As well as being based on the Salem witch trials of the late 17th century, the play serves as an allegory about our more recent witchhunts, when the House Un-American Activities Committee was trying to ferret out Communists from the government and Hollywood. The Crucible was eerily looking forward as well as back, since the 1953 play was a portent of Miller's brief imprisonment three years later for refusing to name names before the committee.
Directed by Brian McEleney, the play is being presented as guerrilla theater by a street troupe in front of Providence City Hall. Eugene Lee's set has a towering black-and-white photograph of the building, with steps before it and a door in the middle.
We meet these Puritans in 1692, when they were surrounded by more than imaginary dangers, between hostile Indians and the wild animals in forest shadows. The witchcraft hysteria was an understandable embodiment of such fears, but that was no comfort to the more than 150 arrested and 19 eventually hanged across northern Massachusetts.
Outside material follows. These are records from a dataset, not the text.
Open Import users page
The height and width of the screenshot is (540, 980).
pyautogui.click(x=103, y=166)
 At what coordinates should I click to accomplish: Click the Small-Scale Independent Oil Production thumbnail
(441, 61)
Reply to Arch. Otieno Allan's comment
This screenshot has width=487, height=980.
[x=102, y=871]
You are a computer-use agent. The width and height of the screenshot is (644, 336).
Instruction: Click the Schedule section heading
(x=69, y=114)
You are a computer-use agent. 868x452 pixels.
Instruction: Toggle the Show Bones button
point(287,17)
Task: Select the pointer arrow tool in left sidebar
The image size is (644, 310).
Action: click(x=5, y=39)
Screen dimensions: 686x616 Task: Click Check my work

Events begin intensely in this fiction-enhanced account, with the Rev. Samuel Parris (Bob Berky) concerned that his daughter, Betty (John Tracey), seems paralyzed, mute in bed. There has been talk of witches sighted, flying over barns and such. Suspicion falls upon Parris's Barbados slave Tituba (Barbara Meek), whom he saw with his daughter and other girls, dancing in some occult ritual in the woods. A supposed expert in such matters, the Rev. John Hale (Mauro Hantman), is called in to investigate. By the end of Act I, to avoid hanging, Tituba confesses to dealings with the devil and accuses others in the village of witchcraft. Betty and Abigail Williams (Olivia D'Ambrosio), the girl with the strongest personality, frantically join in accusing people.
Not long before, sly Abigail enjoyed a tryst with a now-reluctant John Proctor (Stephen Thorne) and wants to renew their passion. Before long she accuses his wife, Elizabeth (Angela Brazil), of witchcraft in a desperate attempt to take her place. The Proctors' servant, Mary Warren (Rachael Warren), soon affects their fate, accusing John of witchcraft.
Deputy Governor Thomas Danforth (Fred Sullivan Jr.) is brought in to lead the prosecution, and his heavy-handedness alienates even the Rev. Hale, who grows sympathetic to the accused. If there is a weakness to this play, it's that Danforth is one-dimensionally written, his words alone presenting no uncertainty over whether he might change his mind. If Danforth were played as wrongheadedly sincere, though, instead of arrogantly sanctimonious, the character might work better.
Although persecuting people for witchcraft is the primary outrage here, a more insidious one develops. In order to escape hanging, many of the accused make pious confessions, which in this account necessitates also accusing others, the offense that the playwright felt most deeply about.